**Document excerpt**
[Start of Attachment]

Another possible barrier is choosing cycling over other methods of transport, this may be difficult as other methods may be perceived as easier and ‘better’ by individuals. The way to overcome this barrier to educate people on the benefits of cycling and show how cycling can actually be better for them. This is another reason for why we are pitching this to your organization as BCC has been working to promote cycling to various different groups of people and all around the city, with help from your current strategies we can look to overcome this barrier. Also, as mentioned reward-based cycling interventions get people to engage more, so the incentive of a bike and discounts on bikes post-intervention is another way to help overcome this barrier. 5

Convincing businesses and employers to take part in the intervention could be another challenge. But as mentioned above, this can be easily tackled through local council strategies to educate these businesses and employers in the benefits of cycling. Given the funding BCC puts into the BCR we feel as though it is easier to overcome this barrier as there are numerous strategies BCR uses to support employers and cycling, for example we understand there is currently bike loans, free repairs, bike security and maintenance offered for employers and their employees that cycle to work. Another popular incentive offered to employers by BCR is the current ‘bike breakfasts’ where employers are provided with free breakfast rewards to offer those employees that cycle to work.

[End of Attachment]

**Records shown**

[Start of Attachment]

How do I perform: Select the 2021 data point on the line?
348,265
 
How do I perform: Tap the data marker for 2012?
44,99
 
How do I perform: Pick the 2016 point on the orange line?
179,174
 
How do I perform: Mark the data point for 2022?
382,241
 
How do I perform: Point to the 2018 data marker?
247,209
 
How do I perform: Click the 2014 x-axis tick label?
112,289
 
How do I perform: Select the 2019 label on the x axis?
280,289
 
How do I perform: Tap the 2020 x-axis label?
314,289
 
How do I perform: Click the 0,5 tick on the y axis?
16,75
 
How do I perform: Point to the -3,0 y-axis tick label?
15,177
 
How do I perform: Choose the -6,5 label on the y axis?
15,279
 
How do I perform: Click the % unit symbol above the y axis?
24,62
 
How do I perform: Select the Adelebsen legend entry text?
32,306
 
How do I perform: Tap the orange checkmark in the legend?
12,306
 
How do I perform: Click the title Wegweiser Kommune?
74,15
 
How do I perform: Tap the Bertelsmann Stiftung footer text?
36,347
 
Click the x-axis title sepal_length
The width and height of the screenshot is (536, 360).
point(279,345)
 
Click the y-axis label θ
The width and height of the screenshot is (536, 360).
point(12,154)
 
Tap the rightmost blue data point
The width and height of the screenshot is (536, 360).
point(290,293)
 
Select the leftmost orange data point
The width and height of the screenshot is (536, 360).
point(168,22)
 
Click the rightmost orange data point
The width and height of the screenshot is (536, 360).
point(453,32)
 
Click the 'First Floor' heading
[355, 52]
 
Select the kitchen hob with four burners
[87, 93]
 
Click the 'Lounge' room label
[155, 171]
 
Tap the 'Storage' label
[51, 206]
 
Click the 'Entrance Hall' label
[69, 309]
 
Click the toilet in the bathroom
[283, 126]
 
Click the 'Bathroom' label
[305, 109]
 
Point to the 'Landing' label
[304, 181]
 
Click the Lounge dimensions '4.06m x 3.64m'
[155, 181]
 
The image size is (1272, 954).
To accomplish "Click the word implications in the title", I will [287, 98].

[End of Attachment]
[Start of Attachment]

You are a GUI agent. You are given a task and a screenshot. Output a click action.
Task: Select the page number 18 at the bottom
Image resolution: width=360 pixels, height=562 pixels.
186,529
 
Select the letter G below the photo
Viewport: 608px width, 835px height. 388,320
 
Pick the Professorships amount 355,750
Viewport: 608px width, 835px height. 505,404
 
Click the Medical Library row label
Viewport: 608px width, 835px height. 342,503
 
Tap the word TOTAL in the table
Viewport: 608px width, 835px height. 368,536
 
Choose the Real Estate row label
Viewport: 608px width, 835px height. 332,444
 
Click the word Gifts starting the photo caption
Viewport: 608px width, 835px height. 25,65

[End of Attachment]

**Exercise tasks**
(1) In the cycling proposal, turn the paragraph beginning "Convincing businesses and employers" into a short bulleted list that keeps its main facts.
(2) Please write a continuation of the cycling proposal that picks up after its final sentence.

**Exercise responses**
(1)
- Getting businesses and employers to join the intervention could be a challenge.
- Local council strategies that teach them about the benefits of cycling can address this.
- BCC's funding of the BCR makes this barrier easier to overcome.
- BCR already offers employers and their cycling employees bike loans, free repairs, bike security and maintenance.
- BCR's "bike breakfasts" give employers free breakfast rewards for employees who cycle to work.

(2)
5. Benefits

This intervention has been specifically tailored to help increase the fitness and physical activity in office workers. With this comes many benefits for the participants, the employers and businesses and for the BCC. The benefits for those taking part is firstly to increase their PA levels and help them become healthier and also reduce their chances of developing illnesses and disease such as CVD, diabetes, musculoskeletal disorders. Also, the benefits to cycling to and from work exclude the hassles and problems with other means of transport. This means people wouldn’t have to pay for parking, look for parking spots, wait through bus/train delays or wait in traffic. Instead you can beat rush hour traffic, get to work quicker and use designated cycle lanes in the city.

The benefits for employers and businesses include having a healthier workforce which means maximum productivity and less people calling in sick. It has been found that workplace PA interventions do produce better health and have a positive impact on employees. With this there is less people calling in sick and you are having to tackle absenteeism less; with this there is also the benefit of having to tackle presenteeism less as well as you have a healthier workforce who are present and can have their main focus on work rather than issues around that such as strains from physical inactivity.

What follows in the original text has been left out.